Dave Moorhouse è un muratore britannico di 56 anni. Nel lontano 2007, tornando da una giornata di lavoro a Leeds, fa una triste scoperta: il suo piccolo cane Rocky è scomparso nel nulla. Moorhouse non se l’era proprio sentita di lasciare il suo Jack Russell dentro casa, legandolo così al guinzaglio nel giardino privato.
Rocky è però svanito nel nulla, forse liberatosi o addirittura rubato. Dave Moorhouse inizia a cercarlo disperato in ogni dove, prima di decidersi a contattare un quotidiano locale. Nessuna notizia del Jack Russell, fino all’aprile di quest’anno. Il cittadino britannico riceve una particolare missiva da parte di una società chiamata Anibase.
Ovvero un’azienda specializzata nella fornitura di microchip per l’identificazione degli animali domestici come Rocky. Nella lettera viene chiesto a Dave Moorhouse di consentire ai nuovi proprietari del cane di aggiornare il database della stessa società. Includendo nuove informazioni sulla nuova residenza del Jack Russell .
“Ho spiegato ad Anibase che non avevo alcuna intenzione di trasferire la proprietà del cane dal momento che mi era stato rubato”, dirà poi Moorhouse alla stampa britannica . L’uomo decide quindi di contattare la società per farsi rivelare l’esatta localizzazione di Rocky . Una possibilità apparentemente garantita dall’esistenza stessa di un microchip canino.

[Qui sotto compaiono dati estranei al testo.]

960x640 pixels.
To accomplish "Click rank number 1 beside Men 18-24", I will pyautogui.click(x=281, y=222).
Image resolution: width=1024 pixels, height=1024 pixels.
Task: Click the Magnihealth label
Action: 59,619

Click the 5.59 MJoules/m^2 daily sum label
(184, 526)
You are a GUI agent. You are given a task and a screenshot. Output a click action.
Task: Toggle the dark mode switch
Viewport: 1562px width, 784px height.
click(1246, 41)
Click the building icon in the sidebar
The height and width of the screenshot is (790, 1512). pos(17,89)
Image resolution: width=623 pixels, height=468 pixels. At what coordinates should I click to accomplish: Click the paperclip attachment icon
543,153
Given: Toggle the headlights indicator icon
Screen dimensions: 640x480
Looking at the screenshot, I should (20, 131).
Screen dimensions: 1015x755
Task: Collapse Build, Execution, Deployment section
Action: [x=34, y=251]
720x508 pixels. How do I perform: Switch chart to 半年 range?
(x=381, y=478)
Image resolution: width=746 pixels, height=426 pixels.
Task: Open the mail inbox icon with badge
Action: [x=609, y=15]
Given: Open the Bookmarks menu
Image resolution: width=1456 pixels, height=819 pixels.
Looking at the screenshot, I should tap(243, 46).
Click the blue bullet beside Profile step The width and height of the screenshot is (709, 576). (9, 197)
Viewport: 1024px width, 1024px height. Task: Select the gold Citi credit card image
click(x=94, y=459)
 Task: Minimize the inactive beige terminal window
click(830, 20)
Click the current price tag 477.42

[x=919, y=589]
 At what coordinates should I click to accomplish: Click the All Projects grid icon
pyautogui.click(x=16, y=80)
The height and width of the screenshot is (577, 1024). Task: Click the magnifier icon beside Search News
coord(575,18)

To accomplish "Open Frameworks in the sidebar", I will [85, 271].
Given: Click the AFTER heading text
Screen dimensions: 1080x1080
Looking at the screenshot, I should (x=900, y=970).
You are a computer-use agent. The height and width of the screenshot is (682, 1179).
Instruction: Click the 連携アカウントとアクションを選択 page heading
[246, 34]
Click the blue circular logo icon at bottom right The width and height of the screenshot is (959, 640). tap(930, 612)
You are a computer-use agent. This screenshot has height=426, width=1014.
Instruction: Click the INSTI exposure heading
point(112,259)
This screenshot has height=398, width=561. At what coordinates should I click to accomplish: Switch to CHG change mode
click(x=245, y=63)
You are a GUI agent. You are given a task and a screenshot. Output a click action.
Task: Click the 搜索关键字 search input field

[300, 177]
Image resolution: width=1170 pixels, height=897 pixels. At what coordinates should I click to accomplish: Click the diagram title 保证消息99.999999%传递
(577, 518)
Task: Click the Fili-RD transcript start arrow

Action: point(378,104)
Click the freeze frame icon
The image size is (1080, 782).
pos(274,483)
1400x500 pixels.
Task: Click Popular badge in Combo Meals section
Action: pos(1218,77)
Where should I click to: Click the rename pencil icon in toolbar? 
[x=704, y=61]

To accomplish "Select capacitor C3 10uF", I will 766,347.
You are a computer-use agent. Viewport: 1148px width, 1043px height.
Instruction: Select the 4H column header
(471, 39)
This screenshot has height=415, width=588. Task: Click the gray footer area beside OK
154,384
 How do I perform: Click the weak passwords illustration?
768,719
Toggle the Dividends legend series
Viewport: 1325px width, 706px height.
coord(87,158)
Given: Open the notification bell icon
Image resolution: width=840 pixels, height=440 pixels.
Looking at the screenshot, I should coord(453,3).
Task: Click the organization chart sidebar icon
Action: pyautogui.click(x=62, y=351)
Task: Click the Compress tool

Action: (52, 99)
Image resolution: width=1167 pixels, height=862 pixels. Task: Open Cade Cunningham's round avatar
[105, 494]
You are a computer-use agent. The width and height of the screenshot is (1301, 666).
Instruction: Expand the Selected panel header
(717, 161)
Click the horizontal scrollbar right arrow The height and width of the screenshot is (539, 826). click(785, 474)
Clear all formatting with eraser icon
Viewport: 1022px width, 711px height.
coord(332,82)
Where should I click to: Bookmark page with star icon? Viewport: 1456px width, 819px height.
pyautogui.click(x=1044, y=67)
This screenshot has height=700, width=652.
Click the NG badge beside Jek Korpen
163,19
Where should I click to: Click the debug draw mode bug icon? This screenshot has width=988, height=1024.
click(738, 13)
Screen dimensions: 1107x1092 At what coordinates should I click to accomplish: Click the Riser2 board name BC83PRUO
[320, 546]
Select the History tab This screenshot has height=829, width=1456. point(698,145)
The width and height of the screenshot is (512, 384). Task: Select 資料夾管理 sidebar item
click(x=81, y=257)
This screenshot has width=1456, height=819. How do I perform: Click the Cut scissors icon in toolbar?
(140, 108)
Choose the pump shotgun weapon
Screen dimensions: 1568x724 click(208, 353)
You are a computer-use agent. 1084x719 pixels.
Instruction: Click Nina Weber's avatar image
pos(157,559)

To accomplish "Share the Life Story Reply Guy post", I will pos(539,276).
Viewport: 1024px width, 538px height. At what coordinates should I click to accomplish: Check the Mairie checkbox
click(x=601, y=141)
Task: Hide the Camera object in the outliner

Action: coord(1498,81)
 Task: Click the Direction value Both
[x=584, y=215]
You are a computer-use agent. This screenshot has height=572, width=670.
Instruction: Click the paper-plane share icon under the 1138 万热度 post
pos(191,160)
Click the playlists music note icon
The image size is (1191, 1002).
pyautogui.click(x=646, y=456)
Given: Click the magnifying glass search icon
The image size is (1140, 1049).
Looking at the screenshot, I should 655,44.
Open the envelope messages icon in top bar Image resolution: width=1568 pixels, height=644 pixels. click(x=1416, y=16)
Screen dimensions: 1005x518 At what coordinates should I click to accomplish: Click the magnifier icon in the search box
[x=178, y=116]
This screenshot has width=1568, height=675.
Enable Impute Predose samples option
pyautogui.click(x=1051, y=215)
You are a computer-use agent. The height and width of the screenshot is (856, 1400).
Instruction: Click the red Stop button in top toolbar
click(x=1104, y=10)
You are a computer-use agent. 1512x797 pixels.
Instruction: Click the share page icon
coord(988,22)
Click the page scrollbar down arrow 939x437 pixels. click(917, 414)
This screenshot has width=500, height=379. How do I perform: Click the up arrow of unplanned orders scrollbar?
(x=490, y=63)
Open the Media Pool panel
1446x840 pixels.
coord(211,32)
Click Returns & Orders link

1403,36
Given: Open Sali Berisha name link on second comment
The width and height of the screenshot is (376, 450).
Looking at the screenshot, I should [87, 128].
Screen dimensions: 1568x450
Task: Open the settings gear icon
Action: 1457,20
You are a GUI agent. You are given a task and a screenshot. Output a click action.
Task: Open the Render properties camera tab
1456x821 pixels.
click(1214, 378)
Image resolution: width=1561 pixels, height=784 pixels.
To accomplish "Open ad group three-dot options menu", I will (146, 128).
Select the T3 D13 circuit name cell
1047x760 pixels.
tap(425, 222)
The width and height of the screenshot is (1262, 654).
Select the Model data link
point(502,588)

Invece no . Anibase si rifiuta di consegnare i nuovi dati a Dave Moorhouse, timorosa di violare i termini di legge del Data Protection Act d’Albione. All’uomo non rimane altro da fare che ricorrere ad una corte della contea di Huddersfield. Che sottolinea come la faccenda non ricada nella sua giurisdizione.
Ma a Moorhouse serve una sentenza civile – se non addirittura penale – per ottenere le informazioni da parte di Anibase. Altrimenti verrebbe violato il Data Protection Act . Un interrogativo assale a questo punto l’uomo: “perché ho impiantato un microchip sul mio cane se poi non mi serve per riaverlo indietro?”.